Genetics scientist Mary-Dell Chilton

Mary-Dell Chilton (Photo courtesy of Mary-Dell Chilton)
Chemist Mary-Dell Chilton is a pioneer in the field of biotech research.

Mary-Dell Chilton, ’60 LAS, PHD ’67 LAS, arrived on the University of Illinois campus in 1956 as a celebrated young scientist—she had just been named a finalist in America’s top high school science competition, the Intel Science Talent Search. A chemistry major, Chilton didn’t take a particular interest in molecular biology at first, nor did she know that Illinois faculty members were at the forefront of this emerging field.

It was mostly by chance that Chilton took an elective course called “The Chemical Basis of Biological Specificity,” taught by three prominent molecular biologists: Benjamin Hall, Sol Spiegelman and Noboru Sueoka. It wasn’t long before she was hooked.

“It was an opportunity to ask questions to which we didn’t know the answers yet,” Chilton says. “We were learning techniques by which we could approach those answers, and I could see the research frontier at hand.”

She spent more than a decade on campus, ultimately earning her Ph.D. in chemistry with a thesis focused on bacterial transformation—the ability of bacteria to manipulate DNA. Her early research indicated that these capabilities required a close DNA match between donor and recipient DNA. When Chilton heard of studies demonstrating that a type of bacteria called agrobacterium could transfer its DNA to plants that it infected, she was stunned.

“I just didn’t believe it,” Chilton says, “because there was no homology there, and there wasn’t any real precedence for that in any of the genetics I had ever worked on.” She set out to replicate the study, expecting to disprove it. Instead, “the answer came back ‘Yes,’ very clearly, so even though I went kicking and screaming, I had to conclude that I was wrong,” she recalls.

As scientists such as Chilton studied agrobacterium’s peculiar abilities, they better understood and ultimately learned to replicate and then manipulate it, paving the way for the modern scientific discipline of genetic engineering.

Chilton moved onto faculty positions at the University of Washington in Seattle and, later, Washington University in St. Louis, where she led a team that produced the first transgenic, or genetically modified, plants. By then, it was clear that her work had vast commercial potential. Scientists could manipulate plant genes to make crops such as corn and tobacco more durable and resistant to environmental hazards.

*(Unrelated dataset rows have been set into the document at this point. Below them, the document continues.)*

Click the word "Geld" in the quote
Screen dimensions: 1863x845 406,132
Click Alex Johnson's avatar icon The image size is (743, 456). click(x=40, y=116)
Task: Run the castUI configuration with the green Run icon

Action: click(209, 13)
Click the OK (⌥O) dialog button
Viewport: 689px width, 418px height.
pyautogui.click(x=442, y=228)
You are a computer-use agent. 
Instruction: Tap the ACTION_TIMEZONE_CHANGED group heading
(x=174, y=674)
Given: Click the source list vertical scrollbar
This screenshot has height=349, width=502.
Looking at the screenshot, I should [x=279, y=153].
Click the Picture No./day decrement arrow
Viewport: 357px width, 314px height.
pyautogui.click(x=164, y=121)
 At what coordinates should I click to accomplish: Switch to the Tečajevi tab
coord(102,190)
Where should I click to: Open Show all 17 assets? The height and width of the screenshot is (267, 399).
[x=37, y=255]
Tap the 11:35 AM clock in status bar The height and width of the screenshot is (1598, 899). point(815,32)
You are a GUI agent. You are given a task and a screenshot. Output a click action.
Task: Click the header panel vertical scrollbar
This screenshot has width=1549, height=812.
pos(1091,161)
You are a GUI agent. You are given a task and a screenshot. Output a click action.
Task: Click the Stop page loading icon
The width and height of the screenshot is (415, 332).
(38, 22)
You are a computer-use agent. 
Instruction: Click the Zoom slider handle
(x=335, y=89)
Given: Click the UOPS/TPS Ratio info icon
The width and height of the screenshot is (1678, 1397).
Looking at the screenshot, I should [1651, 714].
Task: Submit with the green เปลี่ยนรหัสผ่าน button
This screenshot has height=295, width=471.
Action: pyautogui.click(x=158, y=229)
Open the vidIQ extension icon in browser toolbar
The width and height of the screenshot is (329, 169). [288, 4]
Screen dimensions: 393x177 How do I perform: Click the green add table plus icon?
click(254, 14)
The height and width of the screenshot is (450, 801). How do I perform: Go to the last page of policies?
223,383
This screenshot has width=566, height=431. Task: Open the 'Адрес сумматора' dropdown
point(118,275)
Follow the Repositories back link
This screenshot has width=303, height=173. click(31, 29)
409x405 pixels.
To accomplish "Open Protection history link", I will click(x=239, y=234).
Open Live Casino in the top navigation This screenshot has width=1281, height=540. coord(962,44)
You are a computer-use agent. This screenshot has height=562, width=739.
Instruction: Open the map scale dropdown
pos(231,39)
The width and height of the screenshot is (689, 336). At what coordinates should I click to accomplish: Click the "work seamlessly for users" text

In 1983, Chilton moved to North Carolina to become founding director and vice president of the Biotech Research Center within CIBA-Geigy Corp., a company that later became Syngenta, a global biotech giant.

“It has amazed me that the field has moved as far and as fast as it has,” Chilton says, “and it also has amazed me that the technology has been adopted by growers as widely as it has. The success of this as a business has been surprising to everyone.”

Indeed, Chilton’s genetically modified organisms have gained such traction and attention that her work now is subject to backlash, as activists and officials in the U.S. and Europe question the healthfulness of GMOs. Chilton insists that those fears are off-base.

“If people understood the science, I think the concern would evaporate,” she explains. “It has been a big surprise to me that there could be any serious concerns on the part of the public about this technology, because it is, after all, a very natural process—agrobacterium has been doing it since long before we studied it.”

While the debate over the merits of GMOs rages on, there’s no question that Chilton’s contributions as a pioneering scientist have helped crack the transgenic code. She received the World Food Prize in 2013 and the Benjamin Franklin Medal in Life Science in 2002, and has been inducted into the National Academy of Sciences, American Academy of Arts & Sciences, U.S. Dept. of Agriculture’s Hall of Heroes and National Inventors Hall of Fame.

During her years at Syngenta, Chilton has carried on the tradition of scientific mentorship that she learned at Illinois. Several dozen young scientists working at Syngenta have stayed at the Chilton family residence, better known as the “Chilton Hilton.”

Now 77, Chilton continues to work daily in her laboratory at Syngenta, focused on perfecting the precision with which scientists can manipulate plant DNA. She says the field continues to evolve at a pace that recalls the new frontier to which she was drawn as an Illinois undergraduate.

“The technology is wonderful now, but it’s still not perfect,” Chilton says. “Everything is coming along very rapidly, and it’s still exciting.”